Ünlü Japon yazar Hariki Murakamı Guardian gazetesinde Steeven Pool ile yaptığı söyleşide “okuma” konusunda çok iyimser yaklaşım sergiliyordu: “Bana kalırsa, nüfusun yüzde 5’i ciddi okurlardan oluşuyor. TV’ deki iyi bir program da olsa, onlar kitap okur. Toplum bir gün yasaklarsa onlar bir ormana saklanıp kitapları düşünürler. Onların varlığına güveniyorum.”
Notuma bakıyorum, çok uzaklarda değil, 14 Eylül 2014 günü Taraf gazetesinde yer almış.
Bugün yapılan gözlemler, oluşturulan istatistikler Murakami’ yi doğruluyor mu?

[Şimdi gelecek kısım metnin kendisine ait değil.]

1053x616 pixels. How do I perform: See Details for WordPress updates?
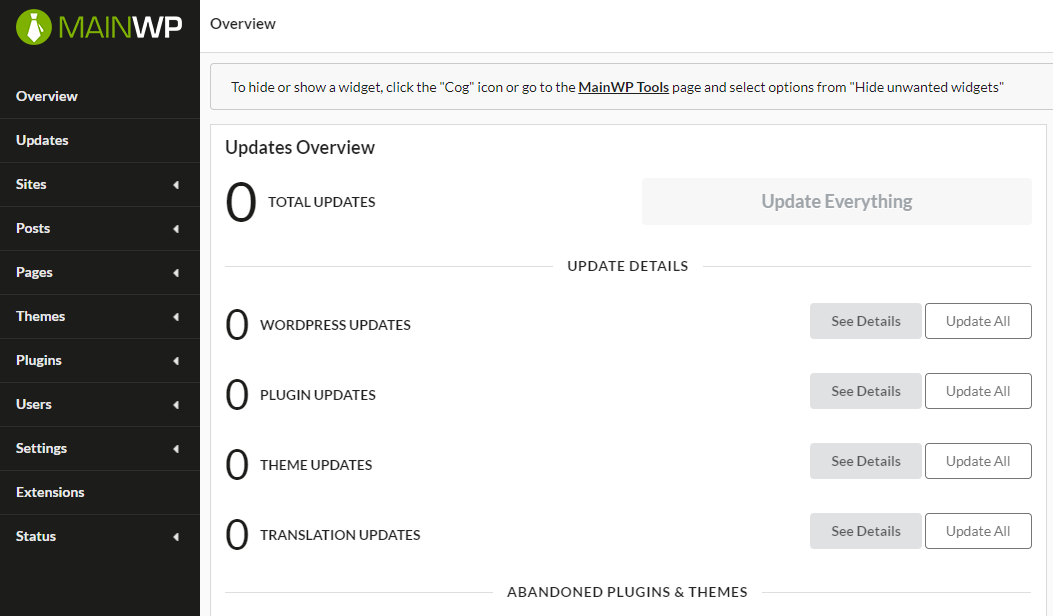(865, 320)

Okuma konusunda birbirine karşıt iki görüş var: Görüşlerden biri, baskısı yapılan yayınlardaki sayısal verilerden yola çıkarak Murakami’ye yakın duruyor. Diğer görüş, iletişim kanallarının çoğalması, sindirilebilir sığ içerikle yetinme eğilimini artırıyor; o nedenle, kısa mesajla iletişim kurma eğilimi güçlenirken, derin düşüncenin gerektirdiği okumanın giderek azaldığını söylüyor.
Bir başka boyuta Horace Engdah çok satma eğilimli yayınları eleştiriyor: “ İnsanların yazdıkları kitaplardan para kazanmalarının baştan çıkarıcı olduğunu anlıyorum, ama bunun yazarı toplumdan kopardığını, özel kurumlara ya da devletle sağlıksız bir ilişkiye soktuğunu da düşünüyorum.”

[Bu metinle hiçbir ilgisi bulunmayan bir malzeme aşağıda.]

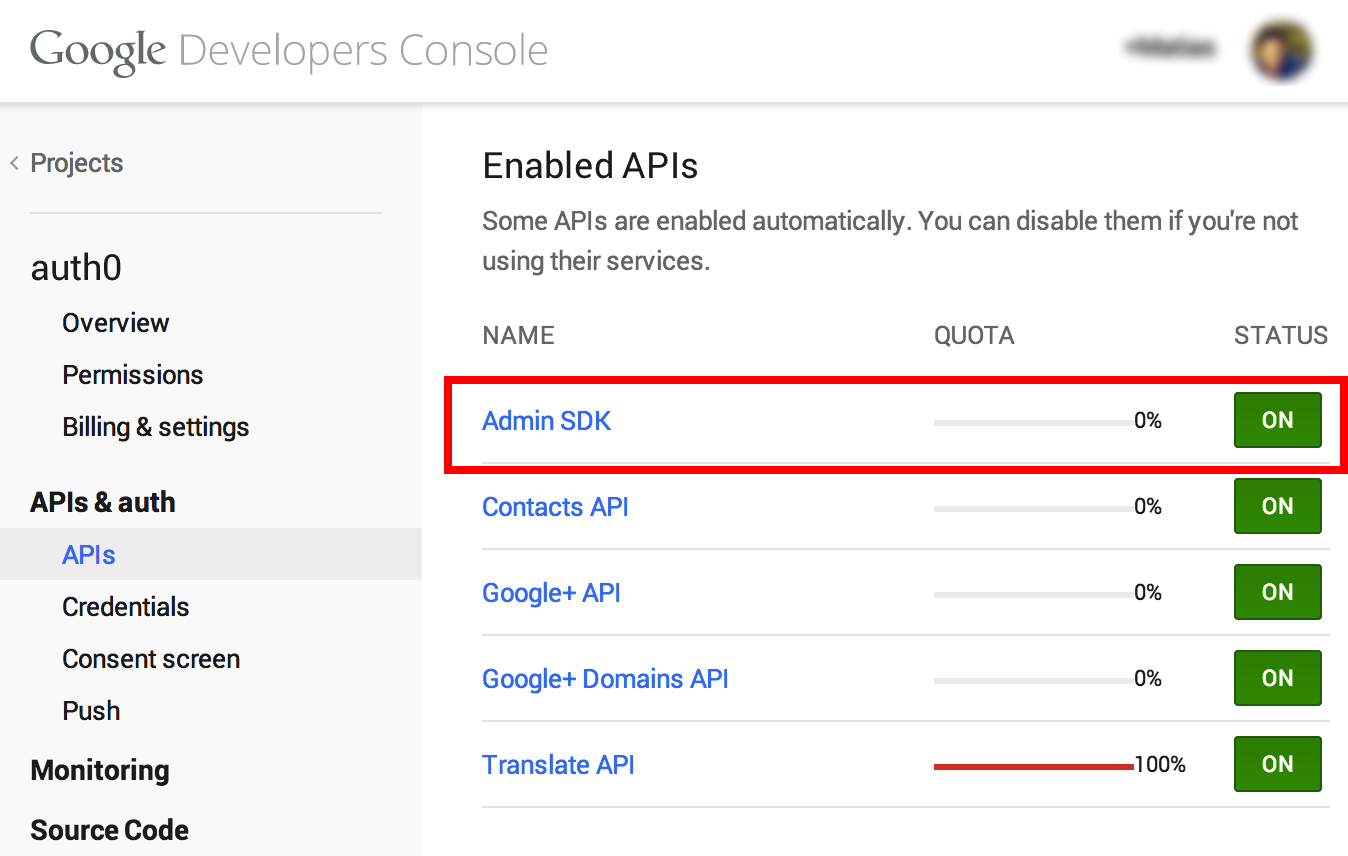1348x856 pixels.
Task: Go to Billing & settings
Action: pyautogui.click(x=155, y=427)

İnsanların toplumsal örgütlenmelerinin arka planını oluşturan “entelektüel birikimlerin dinamikleri” üretim, ulaşım ve iletişim teknolojilerinin iç bütünlüğünün yarattığı eğilimlerden ciddi biçimde etkileniyor.
Önemli olan şu: Günü kurtarmanın ötesinde, yaşamı nasıl anlamlandırdığını sorgulamayan, böyle bir kaygı taşımayan insanlar “kulak kirliliğinin” selinde sürüklenirken; geleceği karartabilecek karanlık güçlerin arkasında durabiliyor.
Okuma alışkınlığının zayıflaması, kısa mesaja dayalı sindirilebilir sığ içeriklerin yarattığı “kitle algısı” kök sorunların çözümüne katkı yapmıyor.
Tanımlamaya çalıştığımız eğilim, o eğilimin yarattığı ortam ve iklim özellikle gelişme sürecini tamamlamamış ülkelerde çok tehlikeli bir tuzak… Ayrındı bilgisi ve bileşen dinamiklerinin derinliğine inme yerine, kısa mesajlı iletişimin test edilmemiş malumatfuruşluk çok ciddi kaynak israfı yaratıyor. Başta en değerli varlığımız olan insan kaynağı çarçur ediliyor.
Her akşam evimize gidip, başımızı sıcak yastığa koyunca, kendi içinde alabildiğine özgür olan ve adil olmasının da hiçbir engeli olmayan zihnimize sormalıyız: Bugün, kendimize, yakınlarımıza, yaşadığımız yere, ülkemize, ülkemin insanlarına, bütün insanlığa çok küçük de olsa ne değer kattım?
Soruya yanıtımızı net olarak verebiliyorsak doğru yoldayız… Gönül rahatlığıyla vereceğimiz bir yanıtımız yoksa, o zaman insan olmayı ve insan olmanın anlamını bir kere dana sorgulayalım.
Okumamız, ayrıntının izini sürmemiz, karşılaştırmalar yapmamız, kulak kirliğinden uzak durmamız ve kendimizi bilmemiz bireysel olmanın ötesinde bir insanlık sorunu…
Ne dersiniz sevgili okuyucu? Haksız mıyım?